→ Prompt: Copy the data word for word, from the first line through the line that contains "click(47, 187)", including both of those lines.
-- START OF Extracted records --
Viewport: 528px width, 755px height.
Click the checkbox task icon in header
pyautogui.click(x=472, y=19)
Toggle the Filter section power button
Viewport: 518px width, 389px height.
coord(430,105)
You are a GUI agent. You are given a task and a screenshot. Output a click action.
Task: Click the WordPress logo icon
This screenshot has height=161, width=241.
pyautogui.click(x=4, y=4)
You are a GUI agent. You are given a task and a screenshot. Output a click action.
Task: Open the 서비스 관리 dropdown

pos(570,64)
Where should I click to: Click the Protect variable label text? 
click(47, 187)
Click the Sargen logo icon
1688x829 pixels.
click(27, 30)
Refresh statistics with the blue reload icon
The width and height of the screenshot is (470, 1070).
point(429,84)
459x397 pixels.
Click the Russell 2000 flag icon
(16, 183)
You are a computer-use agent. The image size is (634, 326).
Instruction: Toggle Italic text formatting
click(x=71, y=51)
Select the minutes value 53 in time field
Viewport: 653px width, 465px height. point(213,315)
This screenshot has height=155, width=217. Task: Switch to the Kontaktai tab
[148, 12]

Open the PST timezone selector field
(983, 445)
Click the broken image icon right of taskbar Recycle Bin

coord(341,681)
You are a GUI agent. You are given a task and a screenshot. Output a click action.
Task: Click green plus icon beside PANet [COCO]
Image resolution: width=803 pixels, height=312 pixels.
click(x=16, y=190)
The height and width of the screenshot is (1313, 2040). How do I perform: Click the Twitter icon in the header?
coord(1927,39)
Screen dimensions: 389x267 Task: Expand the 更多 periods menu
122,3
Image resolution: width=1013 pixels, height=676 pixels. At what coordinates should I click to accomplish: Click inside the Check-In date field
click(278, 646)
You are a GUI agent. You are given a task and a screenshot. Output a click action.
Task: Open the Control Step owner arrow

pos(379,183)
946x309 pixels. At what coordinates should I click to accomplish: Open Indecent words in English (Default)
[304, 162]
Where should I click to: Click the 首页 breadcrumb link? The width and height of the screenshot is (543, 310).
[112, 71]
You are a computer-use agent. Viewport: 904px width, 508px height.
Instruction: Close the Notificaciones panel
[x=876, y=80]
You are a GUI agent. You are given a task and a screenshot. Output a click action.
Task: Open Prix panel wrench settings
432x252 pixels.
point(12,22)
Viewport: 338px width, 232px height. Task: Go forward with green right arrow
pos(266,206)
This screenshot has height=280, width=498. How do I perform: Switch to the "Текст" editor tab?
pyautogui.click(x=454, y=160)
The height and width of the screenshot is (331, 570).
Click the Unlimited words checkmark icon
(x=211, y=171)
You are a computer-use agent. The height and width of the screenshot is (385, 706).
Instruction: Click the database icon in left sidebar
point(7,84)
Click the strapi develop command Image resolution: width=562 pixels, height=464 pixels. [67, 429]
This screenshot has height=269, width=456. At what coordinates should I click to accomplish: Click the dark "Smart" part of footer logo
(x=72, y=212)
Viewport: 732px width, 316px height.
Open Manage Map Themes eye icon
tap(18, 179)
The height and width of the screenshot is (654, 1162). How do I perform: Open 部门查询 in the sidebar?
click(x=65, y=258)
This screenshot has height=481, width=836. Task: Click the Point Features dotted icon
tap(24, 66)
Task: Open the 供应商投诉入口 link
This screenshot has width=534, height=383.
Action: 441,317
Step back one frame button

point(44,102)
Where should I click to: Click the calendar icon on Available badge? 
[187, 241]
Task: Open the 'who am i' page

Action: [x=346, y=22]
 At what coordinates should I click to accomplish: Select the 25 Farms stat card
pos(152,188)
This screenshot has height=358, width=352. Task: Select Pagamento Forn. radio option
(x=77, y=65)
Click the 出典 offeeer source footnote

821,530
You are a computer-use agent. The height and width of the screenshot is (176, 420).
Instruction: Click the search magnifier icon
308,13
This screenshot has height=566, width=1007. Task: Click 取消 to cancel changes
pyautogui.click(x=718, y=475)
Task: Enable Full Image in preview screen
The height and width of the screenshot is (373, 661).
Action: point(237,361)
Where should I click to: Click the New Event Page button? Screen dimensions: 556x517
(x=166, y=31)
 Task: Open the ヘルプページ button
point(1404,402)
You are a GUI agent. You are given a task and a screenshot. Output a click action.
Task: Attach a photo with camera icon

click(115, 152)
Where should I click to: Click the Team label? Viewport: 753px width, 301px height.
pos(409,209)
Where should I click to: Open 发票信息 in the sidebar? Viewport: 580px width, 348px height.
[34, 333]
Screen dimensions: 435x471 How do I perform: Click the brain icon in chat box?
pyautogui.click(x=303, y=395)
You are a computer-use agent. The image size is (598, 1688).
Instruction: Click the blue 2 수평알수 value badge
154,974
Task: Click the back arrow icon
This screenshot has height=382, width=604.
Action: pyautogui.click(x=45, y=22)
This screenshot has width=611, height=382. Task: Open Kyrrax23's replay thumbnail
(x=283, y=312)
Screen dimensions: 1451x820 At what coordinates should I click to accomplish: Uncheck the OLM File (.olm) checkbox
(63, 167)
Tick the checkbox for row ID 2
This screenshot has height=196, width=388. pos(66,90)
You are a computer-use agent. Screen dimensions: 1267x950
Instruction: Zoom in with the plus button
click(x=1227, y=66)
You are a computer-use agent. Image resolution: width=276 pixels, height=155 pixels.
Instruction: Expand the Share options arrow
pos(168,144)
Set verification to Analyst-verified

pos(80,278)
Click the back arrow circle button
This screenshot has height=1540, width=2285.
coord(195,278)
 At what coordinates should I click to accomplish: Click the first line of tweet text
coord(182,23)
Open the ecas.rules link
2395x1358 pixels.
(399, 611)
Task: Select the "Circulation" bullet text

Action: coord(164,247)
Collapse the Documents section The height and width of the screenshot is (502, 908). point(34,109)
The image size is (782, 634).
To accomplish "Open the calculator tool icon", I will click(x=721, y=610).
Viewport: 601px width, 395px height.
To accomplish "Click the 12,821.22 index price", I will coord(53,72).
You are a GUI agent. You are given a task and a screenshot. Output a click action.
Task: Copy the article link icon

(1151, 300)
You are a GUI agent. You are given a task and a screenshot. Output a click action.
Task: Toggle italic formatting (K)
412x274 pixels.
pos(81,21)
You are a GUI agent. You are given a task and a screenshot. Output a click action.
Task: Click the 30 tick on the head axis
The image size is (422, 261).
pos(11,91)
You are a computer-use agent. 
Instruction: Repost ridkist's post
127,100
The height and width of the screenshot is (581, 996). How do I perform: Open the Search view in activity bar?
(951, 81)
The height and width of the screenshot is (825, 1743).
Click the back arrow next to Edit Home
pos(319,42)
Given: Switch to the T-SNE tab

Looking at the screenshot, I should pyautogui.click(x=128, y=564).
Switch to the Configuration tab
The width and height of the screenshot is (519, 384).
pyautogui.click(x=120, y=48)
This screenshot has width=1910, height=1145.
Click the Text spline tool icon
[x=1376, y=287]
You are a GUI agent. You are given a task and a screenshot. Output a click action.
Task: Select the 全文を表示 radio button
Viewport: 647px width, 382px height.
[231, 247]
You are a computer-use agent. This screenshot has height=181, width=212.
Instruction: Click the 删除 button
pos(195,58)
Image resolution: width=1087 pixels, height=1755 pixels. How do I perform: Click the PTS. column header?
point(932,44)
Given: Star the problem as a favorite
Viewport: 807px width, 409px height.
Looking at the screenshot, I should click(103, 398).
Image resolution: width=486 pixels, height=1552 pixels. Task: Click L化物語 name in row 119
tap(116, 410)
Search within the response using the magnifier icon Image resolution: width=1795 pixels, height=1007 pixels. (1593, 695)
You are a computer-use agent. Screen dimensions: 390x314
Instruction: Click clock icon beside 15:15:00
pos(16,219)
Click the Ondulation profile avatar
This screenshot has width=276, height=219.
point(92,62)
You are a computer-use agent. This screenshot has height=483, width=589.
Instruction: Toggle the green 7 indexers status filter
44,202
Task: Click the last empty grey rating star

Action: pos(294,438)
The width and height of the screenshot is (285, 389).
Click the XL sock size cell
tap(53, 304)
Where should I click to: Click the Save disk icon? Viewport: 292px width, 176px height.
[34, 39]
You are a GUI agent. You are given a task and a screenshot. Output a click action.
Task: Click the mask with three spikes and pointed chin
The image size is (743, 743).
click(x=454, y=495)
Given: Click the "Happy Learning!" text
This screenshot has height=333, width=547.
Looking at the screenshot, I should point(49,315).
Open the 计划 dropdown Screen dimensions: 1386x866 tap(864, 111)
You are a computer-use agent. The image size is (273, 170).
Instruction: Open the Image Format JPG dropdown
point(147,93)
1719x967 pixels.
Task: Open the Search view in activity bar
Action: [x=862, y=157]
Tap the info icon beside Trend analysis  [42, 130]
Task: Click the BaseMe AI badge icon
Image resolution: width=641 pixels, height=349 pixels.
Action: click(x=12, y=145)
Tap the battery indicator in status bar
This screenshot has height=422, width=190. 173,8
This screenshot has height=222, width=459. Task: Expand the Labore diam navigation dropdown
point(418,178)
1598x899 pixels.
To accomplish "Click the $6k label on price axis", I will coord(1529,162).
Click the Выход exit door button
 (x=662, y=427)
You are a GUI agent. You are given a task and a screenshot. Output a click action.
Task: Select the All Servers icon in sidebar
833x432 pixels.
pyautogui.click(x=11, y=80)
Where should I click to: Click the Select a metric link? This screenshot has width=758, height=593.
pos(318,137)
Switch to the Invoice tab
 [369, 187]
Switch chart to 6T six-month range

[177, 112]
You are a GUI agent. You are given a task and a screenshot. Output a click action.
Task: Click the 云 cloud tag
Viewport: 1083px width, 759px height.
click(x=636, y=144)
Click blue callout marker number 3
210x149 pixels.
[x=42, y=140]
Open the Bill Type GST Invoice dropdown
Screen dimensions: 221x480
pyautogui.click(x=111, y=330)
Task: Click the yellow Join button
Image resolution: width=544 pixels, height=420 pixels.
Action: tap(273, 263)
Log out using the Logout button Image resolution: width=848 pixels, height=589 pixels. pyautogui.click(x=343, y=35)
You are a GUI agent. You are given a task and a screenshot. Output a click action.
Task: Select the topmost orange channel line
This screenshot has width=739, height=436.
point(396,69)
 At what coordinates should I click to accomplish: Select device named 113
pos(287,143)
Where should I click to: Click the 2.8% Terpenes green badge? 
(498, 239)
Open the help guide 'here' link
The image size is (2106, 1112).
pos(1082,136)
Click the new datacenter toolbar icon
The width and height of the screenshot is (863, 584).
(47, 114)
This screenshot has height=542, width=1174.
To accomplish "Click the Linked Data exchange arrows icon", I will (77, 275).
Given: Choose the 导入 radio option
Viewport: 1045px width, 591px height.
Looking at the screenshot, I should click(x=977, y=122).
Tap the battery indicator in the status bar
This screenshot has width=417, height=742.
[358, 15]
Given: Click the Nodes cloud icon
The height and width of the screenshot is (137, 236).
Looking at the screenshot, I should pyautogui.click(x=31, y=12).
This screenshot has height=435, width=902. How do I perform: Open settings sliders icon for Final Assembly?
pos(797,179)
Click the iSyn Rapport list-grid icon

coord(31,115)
-- END OF Extracted records --
→ Answer to this task:
Viewport: 528px width, 755px height.
Click the checkbox task icon in header
pyautogui.click(x=472, y=19)
Toggle the Filter section power button
Viewport: 518px width, 389px height.
coord(430,105)
You are a GUI agent. You are given a task and a screenshot. Output a click action.
Task: Click the WordPress logo icon
This screenshot has height=161, width=241.
pyautogui.click(x=4, y=4)
You are a GUI agent. You are given a task and a screenshot. Output a click action.
Task: Open the 서비스 관리 dropdown

pos(570,64)
Where should I click to: Click the Protect variable label text? 
click(47, 187)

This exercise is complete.